Dead cells were excluded using either 0.5μg/ml 7-Aminoactinomycin D (7-AAD, eBioscience) or 1μg/ml Hoechst 33258 (Life Technologies). Biotinylated antibody staining was detected by a secondary incubation step with fluorochrome-conjugated Streptavidin. Prior to flow sorting of HSPCs, bone marrow cells stained with biotinylated anti-lineage antibodies were lineage-depleted using anti-biotin-conjugated magnetic beads (Miltenyi) and then stained with additional antibodies, including conjugated streptavidin. Red blood cell depletion was performed by treatment with ACK lysis buffer (154mM ammonium chloride, 9.99mM potassium bicarbonate, 0.110mM EDTA) for 5 minutes at room temperature, followed by quenching with Phosphate-Buffered Saline (PBS).

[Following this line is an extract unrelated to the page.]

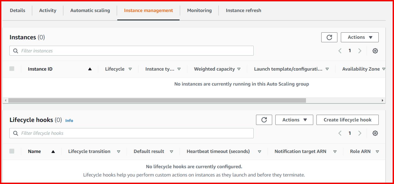Open the lifecycle hooks Info link
Viewport: 394px width, 184px height.
[x=69, y=120]
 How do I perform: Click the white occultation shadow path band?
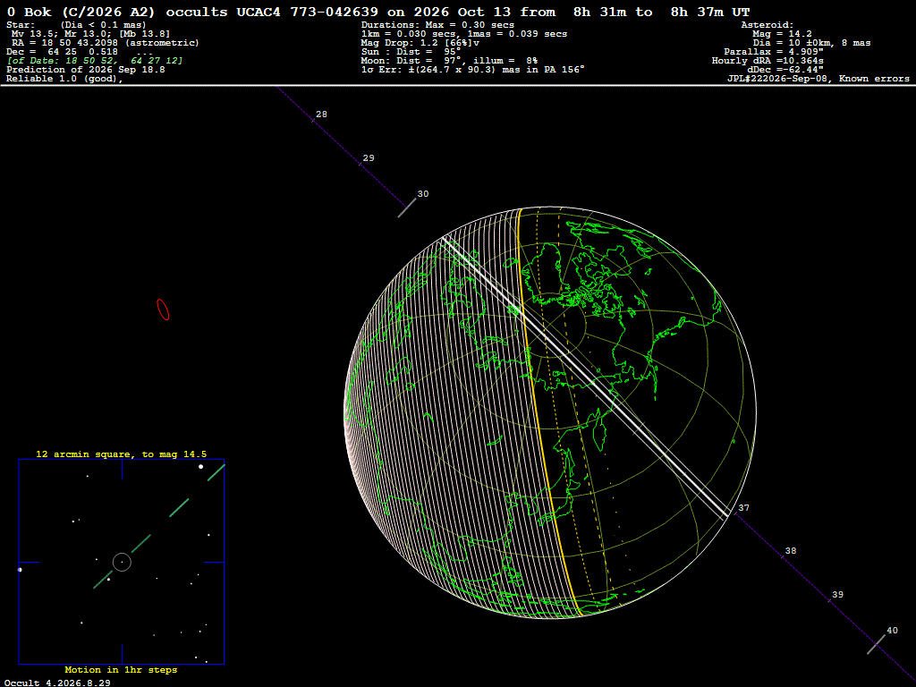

Details of flow cytometry antibodies and reagents are listed in S1 Table. Details of flow cytometry antibody combinations used for each analysis or sort are listed in S2 Table.

For cell cycle analysis, in vivo EdU incorporation was performed by injecting 1.125mg EdU dissolved in PBS intraperitoneally into adult mice. After two hours, bone marrow was harvested and stained with hematopoietic stem and progenitor cell surface markers as detailed in S2 Table. Cells were then stained using the Click-iT EdU Alexa Fluor 647 Flow Cytometry Assay Kit (Life Technologies). Total DNA was stained with 1μg/ml FxCycle Violet Stain (Life Technologies).

Cells were analyzed using a LSR-II or LSR-II Fortessa analyzer, a FACSAria-II cell sorter or a FACSAria-III cell sorter (BD).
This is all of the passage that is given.